## Start

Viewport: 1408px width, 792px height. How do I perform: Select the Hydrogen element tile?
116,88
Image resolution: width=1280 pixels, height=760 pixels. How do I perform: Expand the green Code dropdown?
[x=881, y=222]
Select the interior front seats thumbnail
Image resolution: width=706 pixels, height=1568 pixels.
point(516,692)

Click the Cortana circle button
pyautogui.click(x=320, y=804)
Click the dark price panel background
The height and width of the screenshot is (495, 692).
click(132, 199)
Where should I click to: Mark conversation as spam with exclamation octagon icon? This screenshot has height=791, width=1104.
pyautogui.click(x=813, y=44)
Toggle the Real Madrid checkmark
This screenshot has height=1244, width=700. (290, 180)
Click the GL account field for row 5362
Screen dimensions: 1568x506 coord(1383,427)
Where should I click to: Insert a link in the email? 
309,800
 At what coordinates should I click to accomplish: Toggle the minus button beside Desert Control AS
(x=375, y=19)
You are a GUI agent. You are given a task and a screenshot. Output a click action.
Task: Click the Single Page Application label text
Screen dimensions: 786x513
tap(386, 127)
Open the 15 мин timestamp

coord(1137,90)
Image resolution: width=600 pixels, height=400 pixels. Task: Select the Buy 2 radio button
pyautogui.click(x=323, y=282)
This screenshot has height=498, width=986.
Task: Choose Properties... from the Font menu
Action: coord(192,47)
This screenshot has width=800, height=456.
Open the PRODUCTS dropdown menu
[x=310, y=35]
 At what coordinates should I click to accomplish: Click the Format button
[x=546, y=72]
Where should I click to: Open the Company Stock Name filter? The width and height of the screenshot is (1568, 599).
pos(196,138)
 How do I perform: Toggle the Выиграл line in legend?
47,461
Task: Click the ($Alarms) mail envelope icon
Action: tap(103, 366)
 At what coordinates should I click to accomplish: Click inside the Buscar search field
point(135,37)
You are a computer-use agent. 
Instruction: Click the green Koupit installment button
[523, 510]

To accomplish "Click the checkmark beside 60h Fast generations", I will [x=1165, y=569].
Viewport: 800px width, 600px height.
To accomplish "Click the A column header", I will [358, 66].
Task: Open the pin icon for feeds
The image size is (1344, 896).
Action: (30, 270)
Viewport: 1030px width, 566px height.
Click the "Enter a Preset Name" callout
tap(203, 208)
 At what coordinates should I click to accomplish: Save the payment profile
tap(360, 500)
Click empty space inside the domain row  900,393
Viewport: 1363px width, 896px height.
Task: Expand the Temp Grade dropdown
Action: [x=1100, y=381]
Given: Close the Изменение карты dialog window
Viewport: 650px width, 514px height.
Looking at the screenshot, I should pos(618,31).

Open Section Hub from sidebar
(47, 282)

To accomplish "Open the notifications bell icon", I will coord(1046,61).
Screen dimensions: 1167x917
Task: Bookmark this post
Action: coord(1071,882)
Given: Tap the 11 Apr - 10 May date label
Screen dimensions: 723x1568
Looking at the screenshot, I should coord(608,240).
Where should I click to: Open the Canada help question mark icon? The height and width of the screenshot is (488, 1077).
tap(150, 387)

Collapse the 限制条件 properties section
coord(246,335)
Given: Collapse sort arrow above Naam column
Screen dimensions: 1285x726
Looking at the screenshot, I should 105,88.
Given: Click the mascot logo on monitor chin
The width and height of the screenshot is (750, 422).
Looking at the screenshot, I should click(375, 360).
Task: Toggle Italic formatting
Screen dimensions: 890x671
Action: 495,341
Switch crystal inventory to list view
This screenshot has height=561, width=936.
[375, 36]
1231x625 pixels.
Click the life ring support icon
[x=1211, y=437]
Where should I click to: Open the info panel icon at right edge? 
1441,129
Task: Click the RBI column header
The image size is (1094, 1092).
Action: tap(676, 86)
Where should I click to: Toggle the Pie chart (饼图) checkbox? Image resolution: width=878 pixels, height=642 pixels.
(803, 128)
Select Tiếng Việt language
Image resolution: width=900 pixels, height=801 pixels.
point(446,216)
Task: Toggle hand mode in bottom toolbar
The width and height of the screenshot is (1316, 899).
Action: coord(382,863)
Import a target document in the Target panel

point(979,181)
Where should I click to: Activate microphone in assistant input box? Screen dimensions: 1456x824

## End

> **Written exercise**
Express the entries above as a JSON list of strings, with one string per line and blank lines left out.

> **The response**
[
  "Viewport: 1408px width, 792px height. How do I perform: Select the Hydrogen element tile?",
  "116,88",
  "Image resolution: width=1280 pixels, height=760 pixels. How do I perform: Expand the green Code dropdown?",
  "[x=881, y=222]",
  "Select the interior front seats thumbnail",
  "Image resolution: width=706 pixels, height=1568 pixels.",
  "point(516,692)",
  "Click the Cortana circle button",
  "pyautogui.click(x=320, y=804)",
  "Click the dark price panel background",
  "The height and width of the screenshot is (495, 692).",
  "click(132, 199)",
  "Where should I click to: Mark conversation as spam with exclamation octagon icon? This screenshot has height=791, width=1104.",
  "pyautogui.click(x=813, y=44)",
  "Toggle the Real Madrid checkmark",
  "This screenshot has height=1244, width=700. (290, 180)",
  "Click the GL account field for row 5362",
  "Screen dimensions: 1568x506 coord(1383,427)",
  "Where should I click to: Insert a link in the email? ",
  "309,800",
  " At what coordinates should I click to accomplish: Toggle the minus button beside Desert Control AS",
  "(x=375, y=19)",
  "You are a GUI agent. You are given a task and a screenshot. Output a click action.",
  "Task: Click the Single Page Application label text",
  "Screen dimensions: 786x513",
  "tap(386, 127)",
  "Open the 15 мин timestamp",
  "coord(1137,90)",
  "Image resolution: width=600 pixels, height=400 pixels. Task: Select the Buy 2 radio button",
  "pyautogui.click(x=323, y=282)",
  "This screenshot has height=498, width=986.",
  "Task: Choose Properties... from the Font menu",
  "Action: coord(192,47)",
  "This screenshot has width=800, height=456.",
  "Open the PRODUCTS dropdown menu",
  "[x=310, y=35]",
  " At what coordinates should I click to accomplish: Click the Format button",
  "[x=546, y=72]",
  "Where should I click to: Open the Company Stock Name filter? The width and height of the screenshot is (1568, 599).",
  "pos(196,138)",
  " How do I perform: Toggle the Выиграл line in legend?",
  "47,461",
  "Task: Click the ($Alarms) mail envelope icon",
  "Action: tap(103, 366)",
  " At what coordinates should I click to accomplish: Click inside the Buscar search field",
  "point(135,37)",
  "You are a computer-use agent. ",
  "Instruction: Click the green Koupit installment button",
  "[523, 510]",
  "To accomplish \"Click the checkmark beside 60h Fast generations\", I will [x=1165, y=569].",
  "Viewport: 800px width, 600px height.",
  "To accomplish \"Click the A column header\", I will [358, 66].",
  "Task: Open the pin icon for feeds",
  "The image size is (1344, 896).",
  "Action: (30, 270)",
  "Viewport: 1030px width, 566px height.",
  "Click the \"Enter a Preset Name\" callout",
  "tap(203, 208)",
  " At what coordinates should I click to accomplish: Save the payment profile",
  "tap(360, 500)",
  "Click empty space inside the domain row  900,393",
  "Viewport: 1363px width, 896px height.",
  "Task: Expand the Temp Grade dropdown",
  "Action: [x=1100, y=381]",
  "Given: Close the Изменение карты dialog window",
  "Viewport: 650px width, 514px height.",
  "Looking at the screenshot, I should pos(618,31).",
  "Open Section Hub from sidebar",
  "(47, 282)",
  "To accomplish \"Open the notifications bell icon\", I will coord(1046,61).",
  "Screen dimensions: 1167x917",
  "Task: Bookmark this post",
  "Action: coord(1071,882)",
  "Given: Tap the 11 Apr - 10 May date label",
  "Screen dimensions: 723x1568",
  "Looking at the screenshot, I should coord(608,240).",
  "Where should I click to: Open the Canada help question mark icon? The height and width of the screenshot is (488, 1077).",
  "tap(150, 387)",
  "Collapse the 限制条件 properties section",
  "coord(246,335)",
  "Given: Collapse sort arrow above Naam column",
  "Screen dimensions: 1285x726",
  "Looking at the screenshot, I should 105,88.",
  "Given: Click the mascot logo on monitor chin",
  "The width and height of the screenshot is (750, 422).",
  "Looking at the screenshot, I should click(375, 360).",
  "Task: Toggle Italic formatting",
  "Screen dimensions: 890x671",
  "Action: 495,341",
  "Switch crystal inventory to list view",
  "This screenshot has height=561, width=936.",
  "[375, 36]",
  "1231x625 pixels.",
  "Click the life ring support icon",
  "[x=1211, y=437]",
  "Where should I click to: Open the info panel icon at right edge? ",
  "1441,129",
  "Task: Click the RBI column header",
  "The image size is (1094, 1092).",
  "Action: tap(676, 86)",
  "Where should I click to: Toggle the Pie chart (饼图) checkbox? Image resolution: width=878 pixels, height=642 pixels.",
  "(803, 128)",
  "Select Tiếng Việt language",
  "Image resolution: width=900 pixels, height=801 pixels.",
  "point(446,216)",
  "Task: Toggle hand mode in bottom toolbar",
  "The width and height of the screenshot is (1316, 899).",
  "Action: coord(382,863)",
  "Import a target document in the Target panel",
  "point(979,181)",
  "Where should I click to: Activate microphone in assistant input box? Screen dimensions: 1456x824"
]